You can save all the information about Raspberry Pis on a server with SNMP. At first, let take a look and this network protocol.

What is SNMP?

Simple Network Management Protocol (SNMP) is an Internet Standard protocol for collecting and organizing information about managed devices on IP networks and for modifying that information to change device behavior. Devices that typically support SNMP include cable modems, routers, switches, servers, workstations, printers, and more.

So, now you know that you should install some packages to make your Raspberry Pis as an SNMP agent. After that, they can answer SNMP requests of the SNMP server which is another host (a Windows or a Linux box). On the other words, the host can get the status of all your raspberry pis.


Install packages:

sudo apt-get update
sudo apt-get install snmp snmp-mibs-downloader  
sudo apt-get install snmpd

SNMPd Configuration, The configuration file is located at /etc/snmp/snmpd.conf.

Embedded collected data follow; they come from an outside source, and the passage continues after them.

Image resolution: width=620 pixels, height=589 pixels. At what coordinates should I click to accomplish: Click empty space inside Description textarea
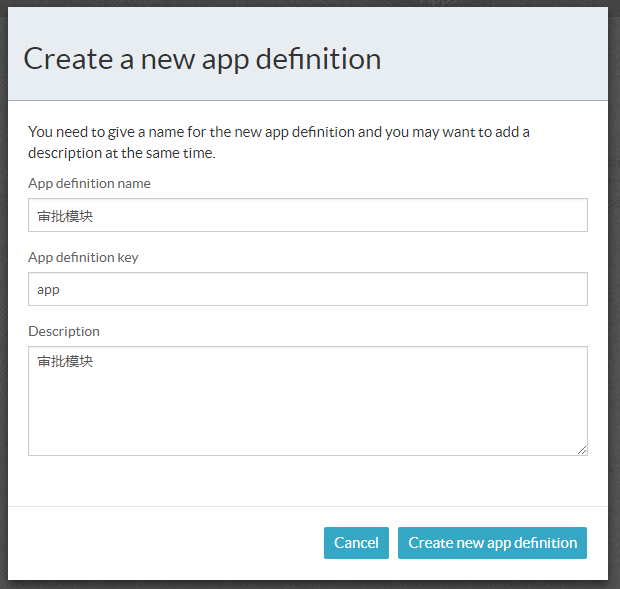coord(350,420)
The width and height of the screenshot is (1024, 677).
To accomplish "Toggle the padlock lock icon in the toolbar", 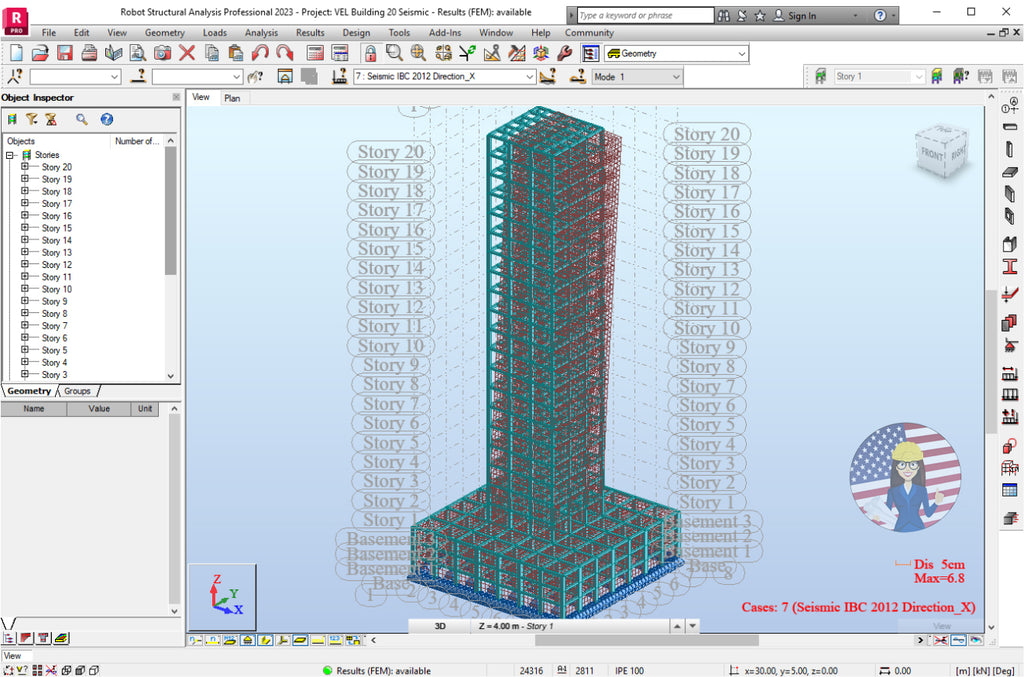I will [369, 52].
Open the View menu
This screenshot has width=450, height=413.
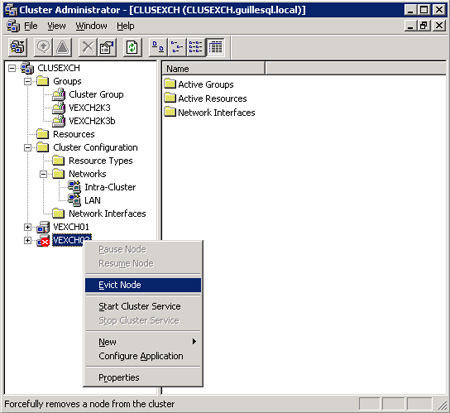point(56,26)
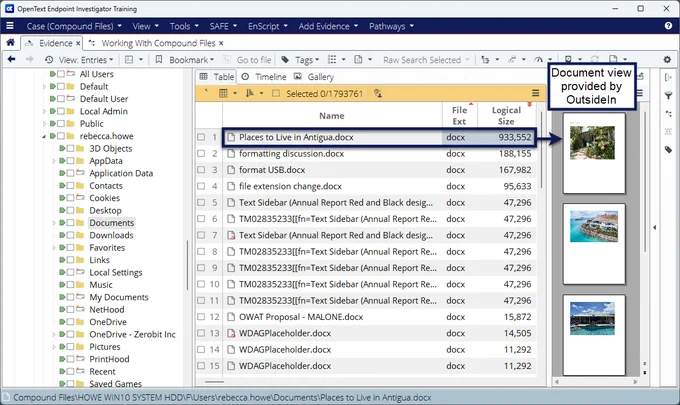Collapse the rebecca.howe tree node

pos(44,137)
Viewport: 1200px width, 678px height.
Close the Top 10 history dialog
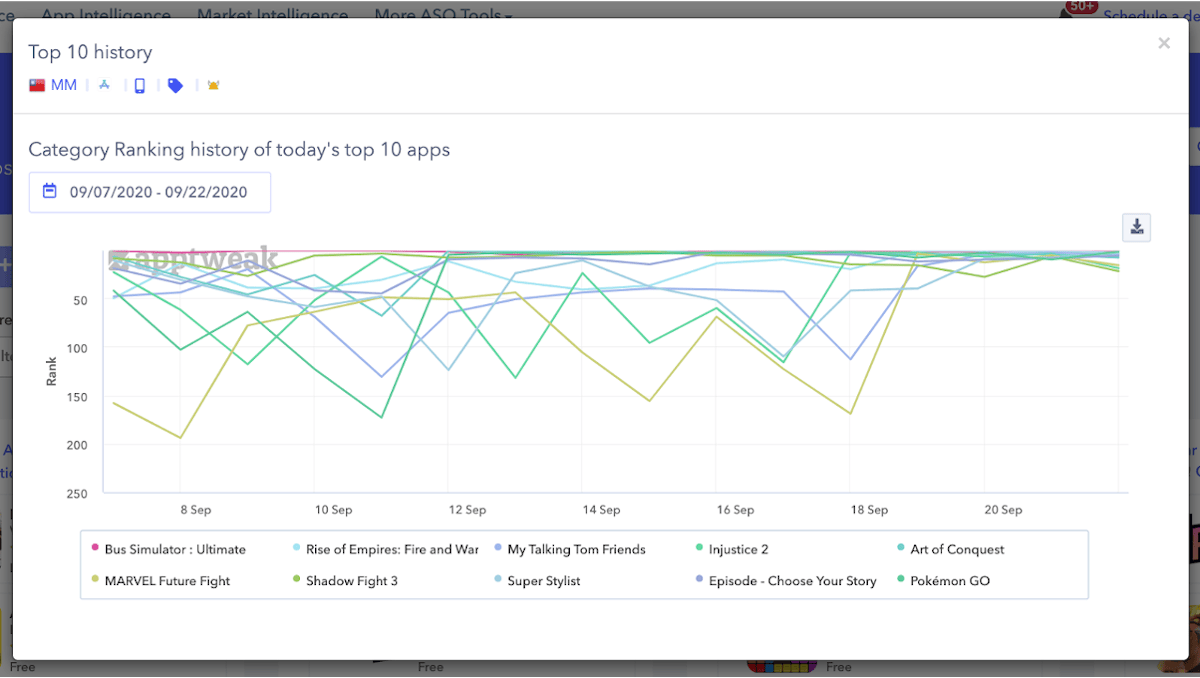[x=1163, y=43]
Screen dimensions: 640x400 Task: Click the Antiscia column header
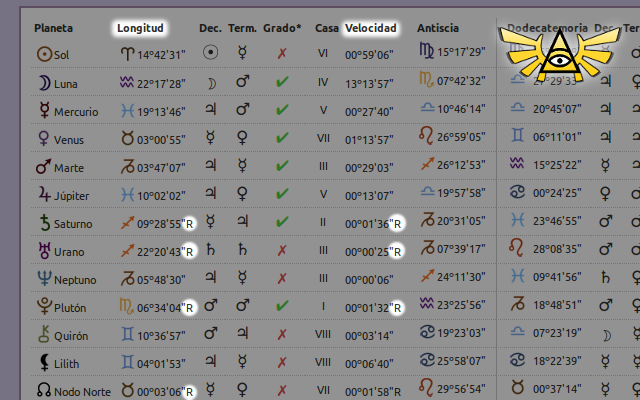[438, 28]
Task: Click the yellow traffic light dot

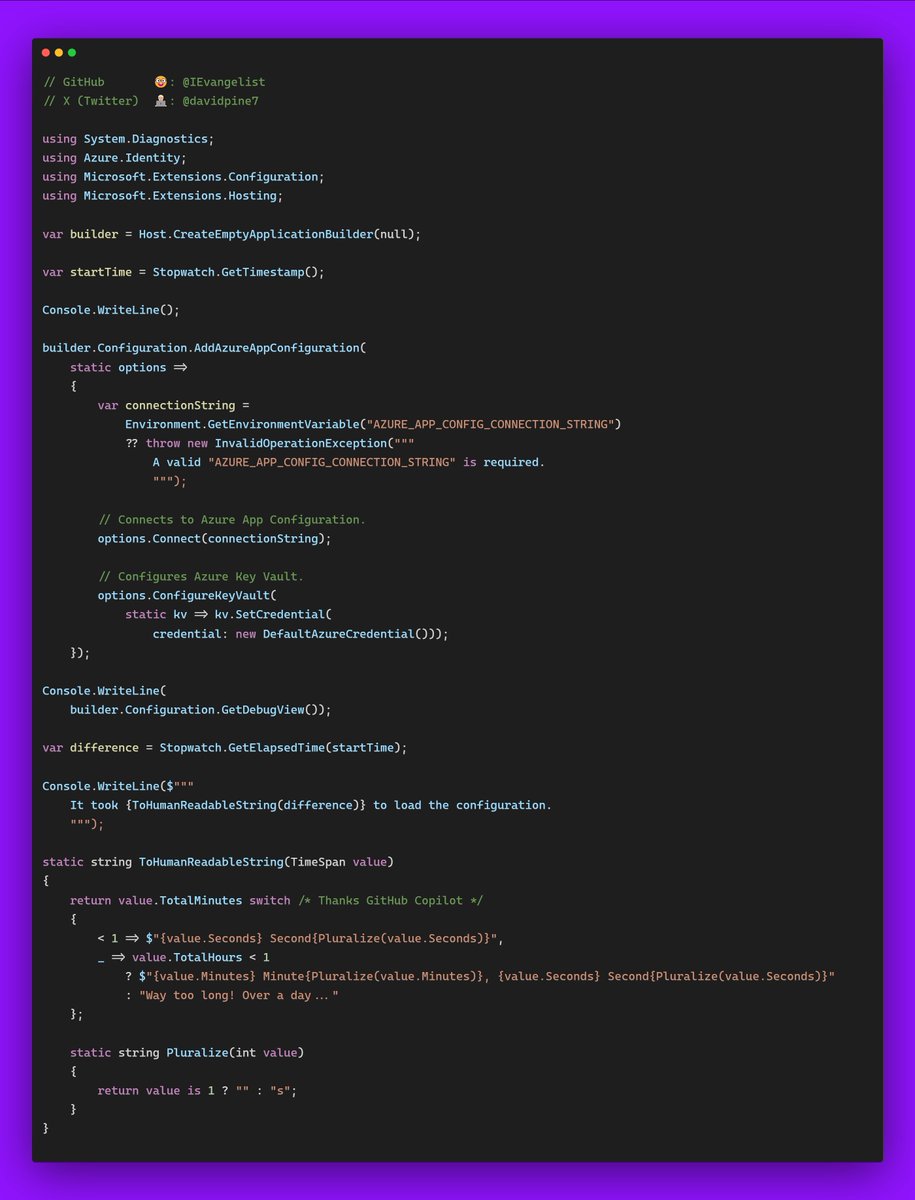Action: coord(58,52)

Make sure you are editing the snmpd.conf file and not the snmp.conf file:

sudo nano /etc/snmp/snmp.conf

Change lines like it:

view   systemonly  included   .1.3.6.1.2.1.1
view   systemonly  included   .1.3.6.1.2.1.25.1

 rocommunity public  default    -V all

 rocommunity6 public  default   -V all

Open the daemon’s configuration file with sudo privileges:

sudo nano /etc/snmp/snmpd.conf

Change lines like it:

# Listen for connections from the local system only
# agentAddress udp:127.0.0.1:161
# Listen for connections on all interfaces (both IPv4 *and* IPv6)
agentAddress udp:161,udp6:[::1]:161  

Start the services:

sudo service snmpd start

Test the SNMP on the local raspberry pi as a test:

snmpwalk –v2c –c public 127.0.0.1 .1.3.6.1.2.1.25.1.1  

You would see the result like it:

SNMPv2-MIB::sysORUpTime.1 = Timeticks: (3) 0:00:00.03  

Which tells you the uptime of the device. Now you can install snmpd packages and run snmpwalk command to gather this configured raspberry pi uptime status from the host. Also you need to change 127.0.0.1 to that raspberry pi IP address or Domain name.

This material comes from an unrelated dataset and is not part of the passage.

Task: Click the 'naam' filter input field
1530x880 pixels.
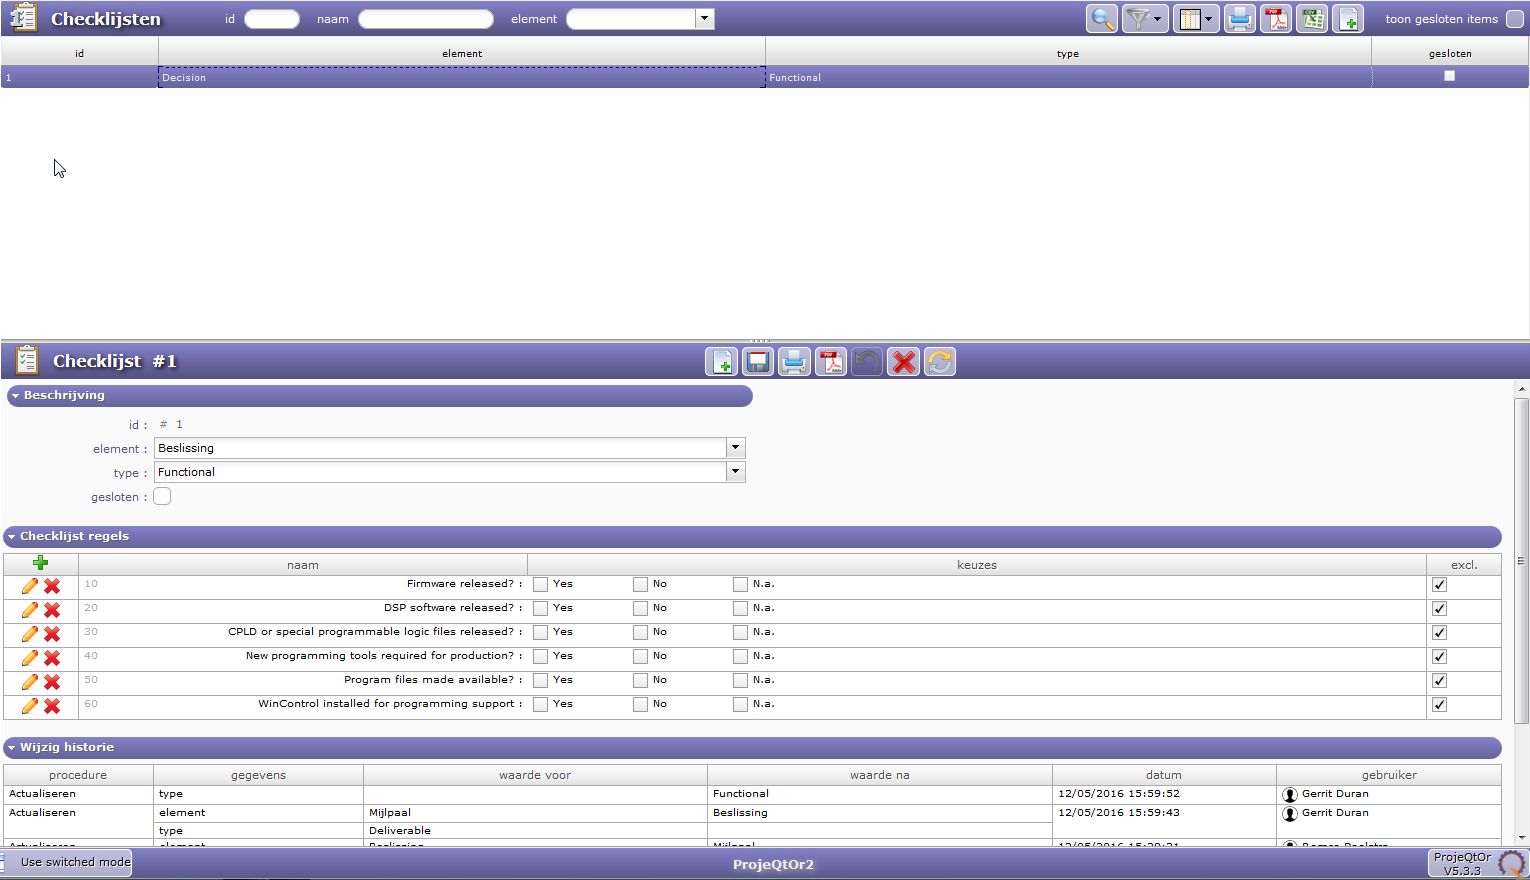Action: click(426, 19)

There is a lot of information that you can get from the SNMP server to SNMP agent like, System hostname, IP address, number of packets, storage capacity, UUID, serial number, mac address, etc. Just search about that and add the OID root to the snmp.conf then request that OID value.

In addition, you can install a featured SNMP server on your host to monitor your raspberry pis. OpenNMS is one of them but I suggest PRTG. You can even create your own snmp OIDs (can be the output of a command) to send for the SNMP server as you said (5 - Type of data ).

In conclusion, you can send raspberry pi pre-arranged information or self-arranged (ANY information you want) to a host which can be a Linux or Windows PC.